**What the task requires**
State how many lines in the entries below include the string "first", and give nothing beyond that number.

Data excerpts:
══════════════════════════════

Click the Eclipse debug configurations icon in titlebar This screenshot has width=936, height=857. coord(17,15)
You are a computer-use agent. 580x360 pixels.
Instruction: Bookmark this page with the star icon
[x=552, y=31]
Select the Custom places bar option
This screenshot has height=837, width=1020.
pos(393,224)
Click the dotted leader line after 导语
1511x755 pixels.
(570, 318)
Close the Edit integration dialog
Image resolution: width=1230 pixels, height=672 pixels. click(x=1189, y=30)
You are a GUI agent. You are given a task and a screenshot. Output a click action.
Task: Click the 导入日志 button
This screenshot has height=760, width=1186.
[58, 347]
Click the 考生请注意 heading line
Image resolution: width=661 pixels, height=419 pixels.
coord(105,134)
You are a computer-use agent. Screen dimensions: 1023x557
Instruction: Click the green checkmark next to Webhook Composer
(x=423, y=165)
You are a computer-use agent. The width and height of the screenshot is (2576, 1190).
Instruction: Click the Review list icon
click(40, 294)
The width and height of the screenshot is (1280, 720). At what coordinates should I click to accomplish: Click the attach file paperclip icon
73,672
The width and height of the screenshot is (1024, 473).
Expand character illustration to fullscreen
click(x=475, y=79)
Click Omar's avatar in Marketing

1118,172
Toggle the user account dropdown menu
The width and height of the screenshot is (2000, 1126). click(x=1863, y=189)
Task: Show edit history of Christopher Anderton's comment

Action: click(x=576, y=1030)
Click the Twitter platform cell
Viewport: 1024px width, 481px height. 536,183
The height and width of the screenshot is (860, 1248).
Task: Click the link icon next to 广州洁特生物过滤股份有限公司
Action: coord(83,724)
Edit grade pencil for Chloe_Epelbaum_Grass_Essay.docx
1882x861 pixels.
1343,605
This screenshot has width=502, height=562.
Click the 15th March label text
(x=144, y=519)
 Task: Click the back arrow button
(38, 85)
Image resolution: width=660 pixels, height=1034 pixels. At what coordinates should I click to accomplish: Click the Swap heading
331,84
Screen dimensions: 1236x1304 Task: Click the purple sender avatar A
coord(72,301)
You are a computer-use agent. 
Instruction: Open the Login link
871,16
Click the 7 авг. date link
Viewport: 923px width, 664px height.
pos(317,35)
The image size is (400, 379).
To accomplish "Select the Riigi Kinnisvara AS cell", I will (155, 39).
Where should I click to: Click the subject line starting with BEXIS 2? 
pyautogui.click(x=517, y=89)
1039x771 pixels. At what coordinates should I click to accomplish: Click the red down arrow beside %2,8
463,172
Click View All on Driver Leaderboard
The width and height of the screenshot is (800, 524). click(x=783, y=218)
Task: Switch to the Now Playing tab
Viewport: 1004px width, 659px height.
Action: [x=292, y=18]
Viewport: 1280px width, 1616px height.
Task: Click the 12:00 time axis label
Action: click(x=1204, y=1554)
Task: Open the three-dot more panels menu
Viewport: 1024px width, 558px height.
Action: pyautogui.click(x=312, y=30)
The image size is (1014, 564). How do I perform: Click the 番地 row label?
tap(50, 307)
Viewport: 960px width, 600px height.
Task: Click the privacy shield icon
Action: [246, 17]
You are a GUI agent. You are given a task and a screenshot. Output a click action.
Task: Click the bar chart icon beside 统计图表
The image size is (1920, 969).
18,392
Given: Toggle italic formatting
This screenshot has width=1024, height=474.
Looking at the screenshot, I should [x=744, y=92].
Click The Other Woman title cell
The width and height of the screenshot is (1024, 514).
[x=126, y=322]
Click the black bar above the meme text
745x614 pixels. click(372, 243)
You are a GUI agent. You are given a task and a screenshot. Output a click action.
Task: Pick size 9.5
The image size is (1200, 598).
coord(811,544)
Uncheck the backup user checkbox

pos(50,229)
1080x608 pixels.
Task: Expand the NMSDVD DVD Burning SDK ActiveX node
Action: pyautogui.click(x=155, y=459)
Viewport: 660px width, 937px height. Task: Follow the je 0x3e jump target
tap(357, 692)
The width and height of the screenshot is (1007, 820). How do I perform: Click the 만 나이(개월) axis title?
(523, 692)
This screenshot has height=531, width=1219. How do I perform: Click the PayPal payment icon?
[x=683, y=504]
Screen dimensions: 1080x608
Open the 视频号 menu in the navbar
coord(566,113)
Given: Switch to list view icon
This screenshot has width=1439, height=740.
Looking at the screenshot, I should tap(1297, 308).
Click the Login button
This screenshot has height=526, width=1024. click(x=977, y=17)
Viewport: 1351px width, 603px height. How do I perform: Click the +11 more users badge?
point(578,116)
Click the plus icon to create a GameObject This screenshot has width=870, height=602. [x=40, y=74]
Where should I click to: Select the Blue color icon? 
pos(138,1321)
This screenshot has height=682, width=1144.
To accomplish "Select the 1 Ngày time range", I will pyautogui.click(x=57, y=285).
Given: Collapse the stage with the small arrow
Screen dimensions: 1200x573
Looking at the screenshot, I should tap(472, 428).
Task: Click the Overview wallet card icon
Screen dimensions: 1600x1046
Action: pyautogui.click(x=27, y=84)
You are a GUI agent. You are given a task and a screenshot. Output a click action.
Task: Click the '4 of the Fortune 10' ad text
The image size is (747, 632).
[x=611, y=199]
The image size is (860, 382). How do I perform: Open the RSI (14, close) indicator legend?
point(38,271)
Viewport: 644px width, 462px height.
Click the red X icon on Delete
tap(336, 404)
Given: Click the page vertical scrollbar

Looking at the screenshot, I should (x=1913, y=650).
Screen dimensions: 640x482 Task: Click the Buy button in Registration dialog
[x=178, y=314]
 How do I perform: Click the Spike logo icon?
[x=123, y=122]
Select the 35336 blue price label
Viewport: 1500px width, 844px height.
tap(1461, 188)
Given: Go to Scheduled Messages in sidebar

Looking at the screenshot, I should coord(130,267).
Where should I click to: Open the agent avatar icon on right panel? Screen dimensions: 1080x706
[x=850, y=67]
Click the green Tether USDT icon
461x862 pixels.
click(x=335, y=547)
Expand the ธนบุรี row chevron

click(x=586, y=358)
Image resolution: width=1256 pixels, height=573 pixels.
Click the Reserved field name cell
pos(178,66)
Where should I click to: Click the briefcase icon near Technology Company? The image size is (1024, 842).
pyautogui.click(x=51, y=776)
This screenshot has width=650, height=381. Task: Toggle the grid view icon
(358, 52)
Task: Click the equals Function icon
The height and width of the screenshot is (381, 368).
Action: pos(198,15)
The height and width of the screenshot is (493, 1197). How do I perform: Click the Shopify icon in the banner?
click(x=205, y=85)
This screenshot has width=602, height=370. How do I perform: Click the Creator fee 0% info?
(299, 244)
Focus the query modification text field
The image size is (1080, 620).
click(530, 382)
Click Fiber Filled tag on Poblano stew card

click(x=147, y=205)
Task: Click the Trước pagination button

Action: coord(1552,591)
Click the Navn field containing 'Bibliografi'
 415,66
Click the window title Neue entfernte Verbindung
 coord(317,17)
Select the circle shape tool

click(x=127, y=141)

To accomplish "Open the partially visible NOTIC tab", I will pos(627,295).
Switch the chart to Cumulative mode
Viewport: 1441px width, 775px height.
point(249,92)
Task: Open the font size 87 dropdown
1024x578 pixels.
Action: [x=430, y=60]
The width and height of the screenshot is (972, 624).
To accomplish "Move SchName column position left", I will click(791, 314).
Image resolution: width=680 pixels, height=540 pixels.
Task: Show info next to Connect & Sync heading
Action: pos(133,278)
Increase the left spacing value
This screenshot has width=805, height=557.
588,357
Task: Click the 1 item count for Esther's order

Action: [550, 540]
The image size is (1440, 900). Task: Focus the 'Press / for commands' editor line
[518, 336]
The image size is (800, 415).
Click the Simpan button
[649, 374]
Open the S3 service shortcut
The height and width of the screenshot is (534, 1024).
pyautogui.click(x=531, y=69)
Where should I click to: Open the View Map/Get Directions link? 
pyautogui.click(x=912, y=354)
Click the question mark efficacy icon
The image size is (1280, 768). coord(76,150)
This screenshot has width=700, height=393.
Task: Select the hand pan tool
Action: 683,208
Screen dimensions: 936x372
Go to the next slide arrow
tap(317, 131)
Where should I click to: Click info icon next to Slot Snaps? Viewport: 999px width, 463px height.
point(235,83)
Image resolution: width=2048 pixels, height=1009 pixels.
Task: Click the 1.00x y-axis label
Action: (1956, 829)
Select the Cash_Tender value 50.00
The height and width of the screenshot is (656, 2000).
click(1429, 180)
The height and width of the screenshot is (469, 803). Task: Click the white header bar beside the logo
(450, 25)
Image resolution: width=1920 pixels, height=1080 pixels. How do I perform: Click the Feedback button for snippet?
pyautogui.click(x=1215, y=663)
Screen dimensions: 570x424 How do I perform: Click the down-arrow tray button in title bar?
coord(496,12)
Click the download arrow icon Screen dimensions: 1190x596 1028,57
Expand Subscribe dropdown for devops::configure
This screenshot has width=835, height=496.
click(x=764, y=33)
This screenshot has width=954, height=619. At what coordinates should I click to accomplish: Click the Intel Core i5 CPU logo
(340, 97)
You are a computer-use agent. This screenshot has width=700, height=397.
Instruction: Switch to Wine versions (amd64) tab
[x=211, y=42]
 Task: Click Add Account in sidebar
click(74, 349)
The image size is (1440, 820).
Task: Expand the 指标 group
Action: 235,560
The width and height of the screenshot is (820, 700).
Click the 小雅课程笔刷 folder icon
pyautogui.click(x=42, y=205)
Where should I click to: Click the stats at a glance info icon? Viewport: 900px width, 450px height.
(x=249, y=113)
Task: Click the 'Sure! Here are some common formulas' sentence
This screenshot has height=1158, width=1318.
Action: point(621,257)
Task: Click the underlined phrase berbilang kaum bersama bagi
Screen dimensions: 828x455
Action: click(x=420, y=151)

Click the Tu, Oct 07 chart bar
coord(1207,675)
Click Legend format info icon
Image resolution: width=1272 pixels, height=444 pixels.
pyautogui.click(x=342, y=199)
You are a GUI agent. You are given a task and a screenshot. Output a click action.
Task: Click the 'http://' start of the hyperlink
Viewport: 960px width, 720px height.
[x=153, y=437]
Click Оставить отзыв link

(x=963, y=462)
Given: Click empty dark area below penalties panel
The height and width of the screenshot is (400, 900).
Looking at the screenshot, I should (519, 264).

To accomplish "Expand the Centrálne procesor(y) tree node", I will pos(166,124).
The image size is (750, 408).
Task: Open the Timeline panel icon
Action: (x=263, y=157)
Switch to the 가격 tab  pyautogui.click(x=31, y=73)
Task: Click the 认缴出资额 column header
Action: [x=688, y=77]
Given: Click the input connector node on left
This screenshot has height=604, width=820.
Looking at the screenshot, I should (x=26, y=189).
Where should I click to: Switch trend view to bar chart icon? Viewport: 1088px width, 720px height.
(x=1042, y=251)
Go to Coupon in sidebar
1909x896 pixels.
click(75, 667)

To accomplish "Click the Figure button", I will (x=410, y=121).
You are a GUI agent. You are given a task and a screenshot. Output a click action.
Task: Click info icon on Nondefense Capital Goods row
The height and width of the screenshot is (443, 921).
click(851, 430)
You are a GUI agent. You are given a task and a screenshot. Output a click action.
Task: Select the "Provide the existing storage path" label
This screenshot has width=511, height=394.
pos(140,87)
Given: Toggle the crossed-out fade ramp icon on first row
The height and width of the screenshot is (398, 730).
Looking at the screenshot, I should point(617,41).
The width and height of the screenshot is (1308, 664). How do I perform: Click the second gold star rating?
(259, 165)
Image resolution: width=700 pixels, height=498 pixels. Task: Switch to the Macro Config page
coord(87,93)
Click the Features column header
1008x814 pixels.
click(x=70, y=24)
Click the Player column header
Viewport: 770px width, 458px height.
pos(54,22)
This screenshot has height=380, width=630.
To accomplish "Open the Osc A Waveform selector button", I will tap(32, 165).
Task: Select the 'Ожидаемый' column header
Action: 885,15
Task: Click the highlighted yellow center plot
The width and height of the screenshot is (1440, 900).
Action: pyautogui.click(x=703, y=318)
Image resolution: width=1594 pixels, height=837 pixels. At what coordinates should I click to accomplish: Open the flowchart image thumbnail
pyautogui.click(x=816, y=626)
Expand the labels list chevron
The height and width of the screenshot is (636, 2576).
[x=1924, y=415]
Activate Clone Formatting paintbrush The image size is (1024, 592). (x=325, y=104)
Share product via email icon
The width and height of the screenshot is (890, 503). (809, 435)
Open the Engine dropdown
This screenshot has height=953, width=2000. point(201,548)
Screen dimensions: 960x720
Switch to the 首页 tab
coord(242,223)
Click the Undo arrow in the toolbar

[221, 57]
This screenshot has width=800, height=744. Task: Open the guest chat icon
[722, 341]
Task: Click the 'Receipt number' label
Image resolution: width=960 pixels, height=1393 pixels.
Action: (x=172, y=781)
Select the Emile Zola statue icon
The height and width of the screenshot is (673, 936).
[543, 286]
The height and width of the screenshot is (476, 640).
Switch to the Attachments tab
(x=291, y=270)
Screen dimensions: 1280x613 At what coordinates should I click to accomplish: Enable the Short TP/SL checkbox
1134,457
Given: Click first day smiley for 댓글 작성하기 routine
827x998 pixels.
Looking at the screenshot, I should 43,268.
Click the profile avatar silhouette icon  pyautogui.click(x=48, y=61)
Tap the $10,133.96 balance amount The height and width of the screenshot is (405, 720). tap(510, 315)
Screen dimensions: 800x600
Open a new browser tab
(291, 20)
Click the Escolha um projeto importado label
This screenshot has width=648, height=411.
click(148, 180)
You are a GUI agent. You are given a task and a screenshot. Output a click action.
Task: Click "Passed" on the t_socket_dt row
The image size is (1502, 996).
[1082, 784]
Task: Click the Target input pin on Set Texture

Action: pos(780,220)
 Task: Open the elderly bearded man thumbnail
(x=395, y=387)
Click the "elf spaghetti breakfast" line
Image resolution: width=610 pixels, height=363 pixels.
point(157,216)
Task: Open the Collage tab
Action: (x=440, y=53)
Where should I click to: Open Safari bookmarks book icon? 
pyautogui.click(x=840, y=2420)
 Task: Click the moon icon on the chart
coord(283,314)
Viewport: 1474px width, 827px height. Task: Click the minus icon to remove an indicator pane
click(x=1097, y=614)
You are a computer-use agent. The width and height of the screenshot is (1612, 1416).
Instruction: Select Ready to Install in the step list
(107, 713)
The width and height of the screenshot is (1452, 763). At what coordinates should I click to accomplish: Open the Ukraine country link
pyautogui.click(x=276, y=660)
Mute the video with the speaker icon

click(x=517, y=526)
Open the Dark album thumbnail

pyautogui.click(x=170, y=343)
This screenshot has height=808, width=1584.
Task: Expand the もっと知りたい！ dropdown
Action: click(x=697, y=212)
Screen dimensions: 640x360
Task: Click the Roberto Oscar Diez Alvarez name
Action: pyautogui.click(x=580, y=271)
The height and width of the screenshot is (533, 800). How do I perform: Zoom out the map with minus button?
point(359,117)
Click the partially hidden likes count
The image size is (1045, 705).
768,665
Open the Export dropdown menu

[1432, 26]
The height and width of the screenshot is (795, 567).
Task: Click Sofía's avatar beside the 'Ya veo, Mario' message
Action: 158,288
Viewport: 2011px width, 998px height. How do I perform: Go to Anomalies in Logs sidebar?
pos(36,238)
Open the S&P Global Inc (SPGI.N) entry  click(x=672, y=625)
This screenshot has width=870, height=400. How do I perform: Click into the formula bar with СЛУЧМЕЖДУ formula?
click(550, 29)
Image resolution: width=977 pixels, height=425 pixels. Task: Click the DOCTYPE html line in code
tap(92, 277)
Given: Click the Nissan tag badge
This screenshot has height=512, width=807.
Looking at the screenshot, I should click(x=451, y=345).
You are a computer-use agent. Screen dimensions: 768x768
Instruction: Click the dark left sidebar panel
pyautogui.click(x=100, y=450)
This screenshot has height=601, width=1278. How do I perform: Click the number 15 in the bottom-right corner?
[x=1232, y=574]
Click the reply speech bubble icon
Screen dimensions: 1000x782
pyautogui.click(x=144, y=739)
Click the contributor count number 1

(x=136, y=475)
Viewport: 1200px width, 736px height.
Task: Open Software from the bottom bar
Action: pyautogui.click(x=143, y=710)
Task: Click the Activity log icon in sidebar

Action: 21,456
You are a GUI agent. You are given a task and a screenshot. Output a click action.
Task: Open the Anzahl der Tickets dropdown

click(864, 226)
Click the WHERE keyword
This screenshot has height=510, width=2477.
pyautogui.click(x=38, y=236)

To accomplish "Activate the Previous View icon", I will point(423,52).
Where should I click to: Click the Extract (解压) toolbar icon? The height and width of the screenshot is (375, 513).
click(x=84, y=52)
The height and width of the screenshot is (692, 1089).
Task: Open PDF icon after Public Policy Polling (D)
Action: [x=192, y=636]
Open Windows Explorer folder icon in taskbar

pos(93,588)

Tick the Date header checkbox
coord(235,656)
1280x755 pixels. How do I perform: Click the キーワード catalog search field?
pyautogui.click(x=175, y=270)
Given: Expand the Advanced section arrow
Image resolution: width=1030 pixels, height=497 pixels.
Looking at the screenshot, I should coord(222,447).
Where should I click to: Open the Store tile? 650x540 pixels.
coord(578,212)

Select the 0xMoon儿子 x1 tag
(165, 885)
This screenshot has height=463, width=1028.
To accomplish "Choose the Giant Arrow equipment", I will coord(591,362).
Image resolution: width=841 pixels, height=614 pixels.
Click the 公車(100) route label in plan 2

══════════════════════════════

**Result of the exercise**
2